Опасаясь последствий внезапного потрясения — неожиданное счастье бывает иногда губительным, — я уговорил Лолу не подходить к раненому… Несмотря на мучительное желание поговорить со своим любимым Калросом, она свято исполнила мою просьбу.
Когда импровизированный хирург уверил меня, что молодому харочо не угрожает никакой опасности, что рана его не смертельная и что длительный обморок был вызван чрезвычайной слабостью, связанной с потерей громадного количества крови, только тогда разрешил я Лоле подойти к носилкам. Признаться, не легко мне было дать это разрешение.
Минуту спустя прекрасная Лола уже обнимала своего возлюбленного.
Сцена эта была так трогательна, что даже мои суровые товарищи по оружию, стоявшие около катре, проявили при виде ее некоторое волнение. Слушая, как влюбленные обмениваются нежными и счастливыми словами, я испытывал какое-то грустное, даже мучительное чувство. Ревность терзала меня. Я завидовал ласкам, расточаемым юному харочо.
Скоро солдаты удалились в свою палатку, намереваясь продолжать внезапно прерванный сон. Бывший фельдшер ушел вместе с ними, Я остался в обществе Калроса и Лолы.
Я не мог не завидовать раненому. Ради того, чтобы за мной ухаживала такая сестра милосердия, я охотно поменялся бы с ним ролями.

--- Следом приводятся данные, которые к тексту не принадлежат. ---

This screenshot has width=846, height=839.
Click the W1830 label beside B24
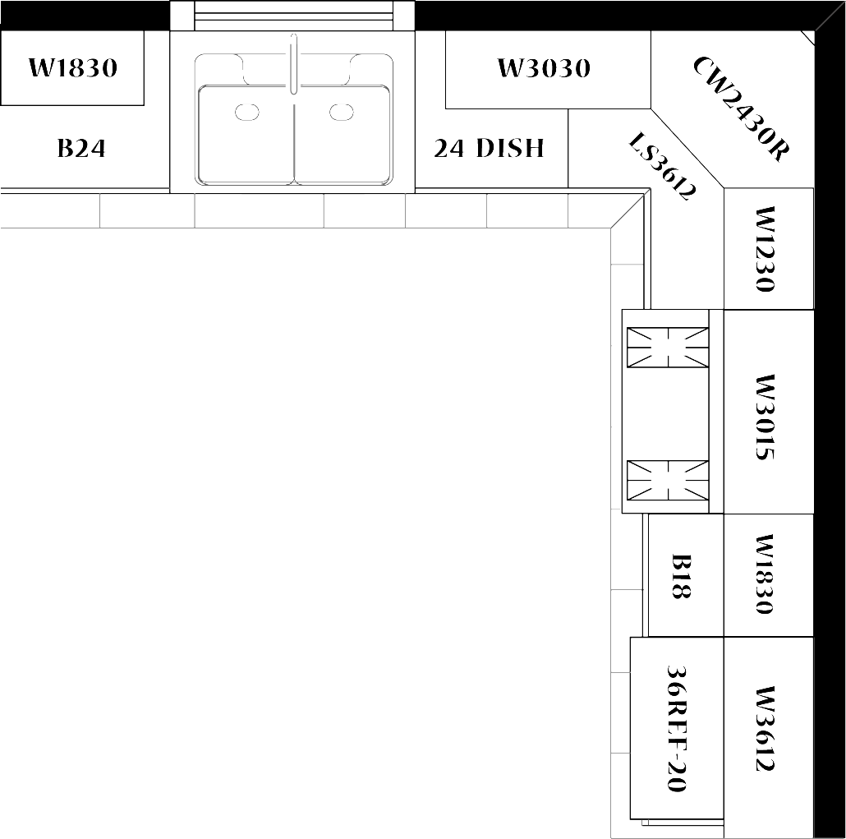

Лола слышала, как фельдшер уверял меня, что рана Калроса отнюдь не смертельна. Она поспешила сообщить об этом своему другу. Страх смерти больше не мешал им свободно обмениваться мыслями.

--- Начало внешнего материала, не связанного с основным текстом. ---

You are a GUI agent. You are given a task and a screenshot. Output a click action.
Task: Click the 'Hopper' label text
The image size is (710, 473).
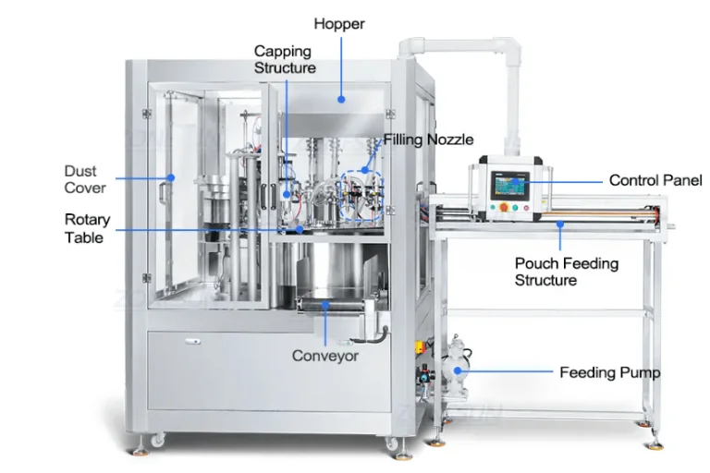339,24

Может быть, они горели нетерпением сказать друг другу несколько слов без свидетелей? Подумав, что мое присутствие им в тягость, я решил уйти. По правде говоря, сделать это мне было нелегко.
Набросив на плечи плащ, я вышел из палатки. Влюбленные остались вдвоем.
Ночь была тиха. Безмолвие ее показалось мне еще более торжественным, чем прежде. Ни один звук не нарушал его. Даже стоны раненых, которых не успели или не сочли нужным подобрать, почти непрерывно раздававшиеся час тому назад, совершенно замолкли.
Несколько удивленный этим, я погрузился в глубокую задумчивость. Уж не выстрел ли мой был причиной их непонятной сдержанности? Может быть, они вообразили, что на поле битвы бродят грабители, и решили страдать молча, чтобы не привлекать своими стонами внимание этих отвратительных коршунов? Иного объяснения царящей вокруг меня тишины я не мог придумать.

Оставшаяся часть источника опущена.